[[ SUPPLIED RECORDS, beginning ]]
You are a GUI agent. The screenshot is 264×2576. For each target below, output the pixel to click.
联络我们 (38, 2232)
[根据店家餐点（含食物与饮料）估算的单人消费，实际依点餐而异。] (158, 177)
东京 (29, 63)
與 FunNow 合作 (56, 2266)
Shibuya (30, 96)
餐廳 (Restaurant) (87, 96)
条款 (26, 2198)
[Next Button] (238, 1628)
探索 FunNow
[[ SUPPLIED RECORDS, end ]]
[[ SUPPLIED RECORDS, beginning ]]
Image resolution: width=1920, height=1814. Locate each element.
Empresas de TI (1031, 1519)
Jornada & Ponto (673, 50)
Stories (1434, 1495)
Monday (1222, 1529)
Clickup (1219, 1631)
[[ SUPPLIED RECORDS, end ]]
## INSTRUCTIONS TO FOLLOW:
Using the data above, transcribe the lines that run from the line with "Image resolution: width=1920, height=1814." to the line with "Clickup (1219, 1631)", both ends kept, and output nothing else.

## RESPONSE AREA:
Image resolution: width=1920, height=1814. Locate each element.
Empresas de TI (1031, 1519)
Jornada & Ponto (673, 50)
Stories (1434, 1495)
Monday (1222, 1529)
Clickup (1219, 1631)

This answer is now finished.